One of the most intriguing aspects of hEAG and hERG channels is their relationship to cellular transformation. Cells transfected with eagare able to grow in the absence of serum, lose contact inhibition, and induce aggressive tumors when injected into immune-depressed mice (9) . EAG mRNA expression in normal tissues is mainly restricted to the brain. It is also expressed transiently in skeletal muscle and slightly expressed in placenta. On the other hand, EAG mRNA is expressed in several cancer cell lines including HeLa, MCF-7, SHSY-5Y, and IGR1 from carcinoma of the cervix, breast tumor, neuroblastoma, and melanoma, respectively (9 , 10) . Despite the major expression of EAG in normal brain (9) , endogenous EAG-mediated currents have been reported only in myoblasts (6) and in the tumoral cell lines SHSY-5Y (4) , MCF-7 (11) , and IGR1 (10) . Eagis expressed in the tumor cell line HeLa (9) ; however, no EAG-mediated currents have been described in these cells.

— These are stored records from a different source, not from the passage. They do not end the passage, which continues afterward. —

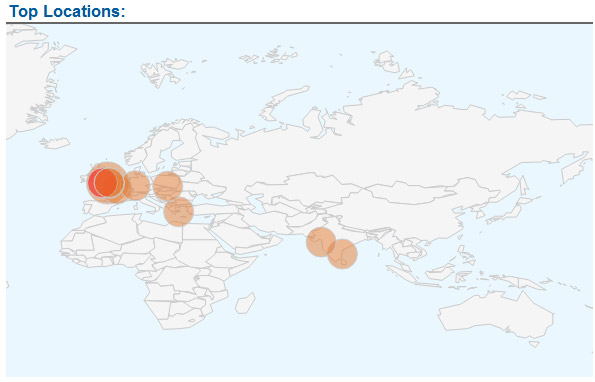Image resolution: width=595 pixels, height=382 pixels.
Task: Select the orange bubble over Germany
Action: coord(135,185)
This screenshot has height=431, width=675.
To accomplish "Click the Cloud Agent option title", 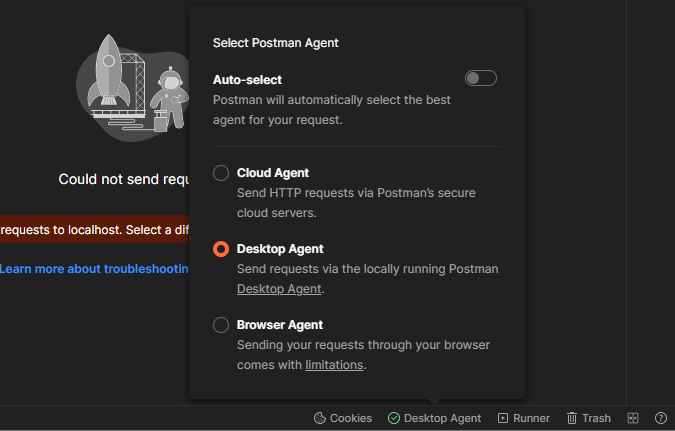I will 272,173.
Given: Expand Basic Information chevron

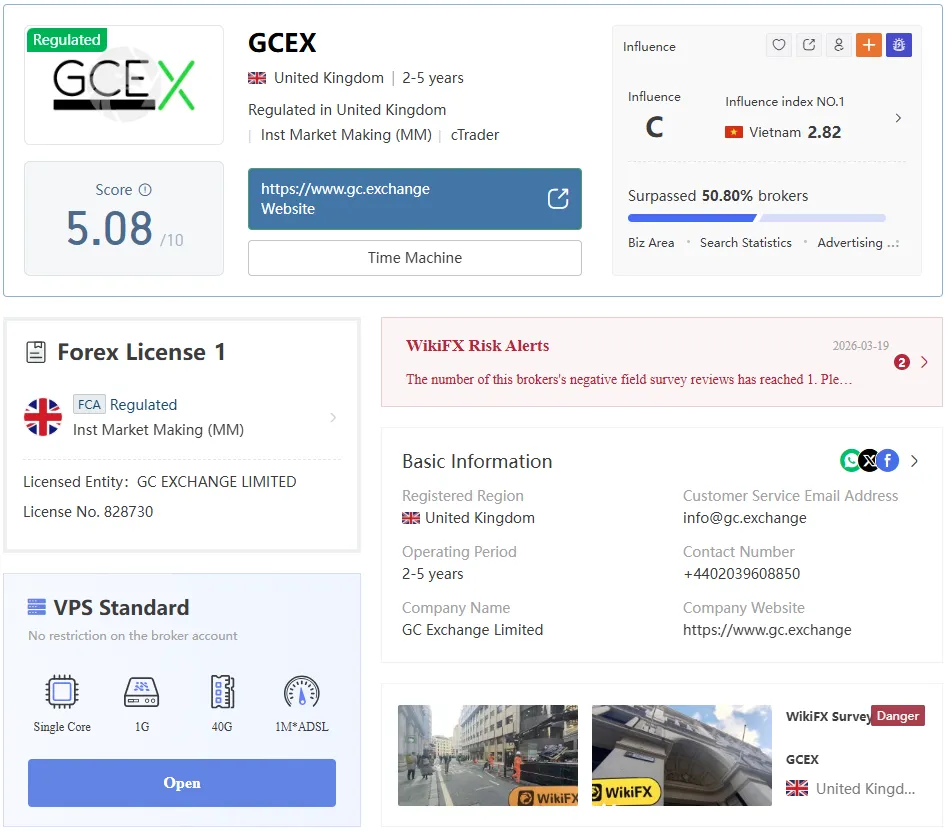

Expression of eagand EAG-mediated currents in transformed cells seem to be important events for cell proliferation, because inhibition of EAG expression with antisense oligonucleotides reduces cell proliferation in some cancer cell lines (9) . Similarly, EAG-mediated currents inhibition by imipramine have been suggested to decrease cell proliferation in IGR1 cells (12) . Furthermore, cells expressing nonconducting EAG channels fail to induce tumor formation when injected into immune-depressed mice.7 EAG mRNA has been described not only in tumor cell lines but also in several human tumors including mammary gland, liver, prostate, uterine cervix, ovary, endometrium, colon, and thyroid; a significant percentage of epithelial tumors show robust EagI expression (13) ,7 whereas hERG channels are expressed in several cancer cell lines from different histogenesis including leukemic cells (14, 15, 16) and frequently expressed in biopsies from endometrial cancer (17) .

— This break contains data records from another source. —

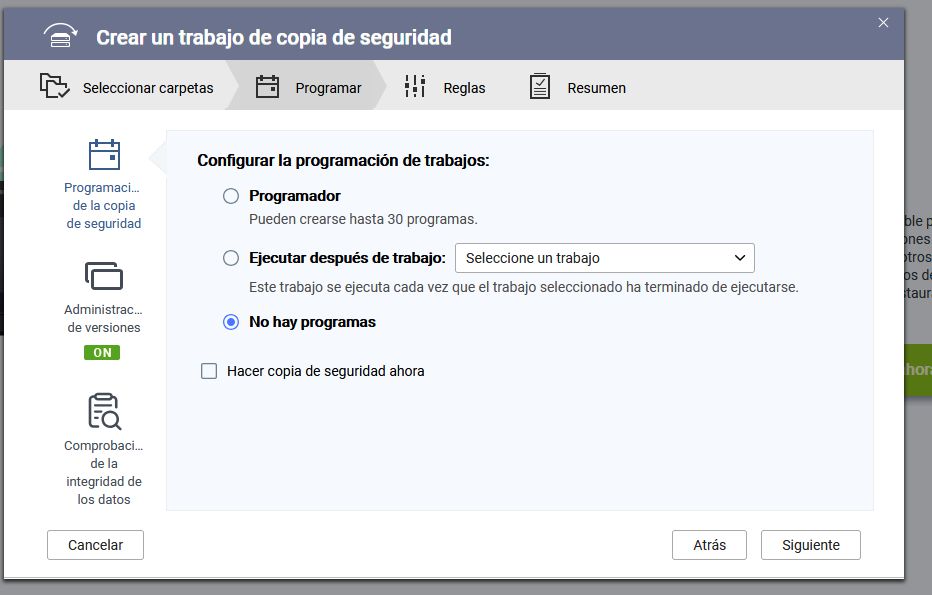Open the Administración de versiones sidebar icon
932x595 pixels.
pyautogui.click(x=104, y=276)
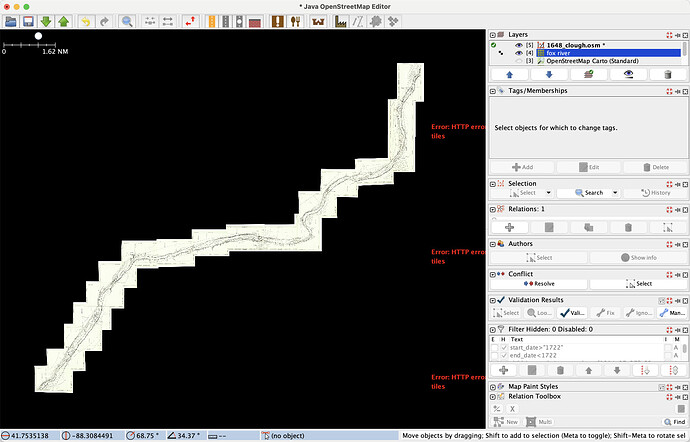Click the Open file folder icon
The width and height of the screenshot is (690, 442).
(10, 21)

Because EAG might be considered as a tumor marker and an interesting therapeutic target for cancer, we investigated the presence of EAG mRNA in 5 primary cultures from human cervical cancer fresh biopsies, 1 cancerous cervical tissue, and 12 control noncancerous cervical fresh biopsies obtained by hysterectomy indicated because of benign gynecologic conditions. Additionally, we looked for EAG channel activity in the cancer cells from primary culture.
MATERIALS AND METHODS
Cervical cancer biopsies were obtained from patients registered at the Instituto Nacional de Cancerología in Mexico City following the local ethical considerations. We studied only biopsies from patients who had not received any anticancer therapy (chemotherapy, radiotherapy, or surgery). Tissue fragments ∼0.25 cm3 were obtained following an office procedure and placed in a plastic tube containing cell culture medium (described below). Obtained samples were diagnosed as Epidermoid Cancer Federation Internationale de Gynecologie et d’Obstetrique stage IIA (1) , IB (1) , IIIB (2) and Adenocarcinoma IIB (1) . Control, normal cervical biopsies were obtained by hysterectomy indicated because of benign gynecologic pathology from patients registered at the Hospital General “Dr. Manuel Gea González” in Mexico City also following the local ethical considerations. Tissue fragments ∼1 cm3 were obtained from cervix during surgery and placed in a plastic tube containing RNA later (Ambion, Austin, TX) solution. All of the control cervical samples came from patients with negative pap smears (normal cervix).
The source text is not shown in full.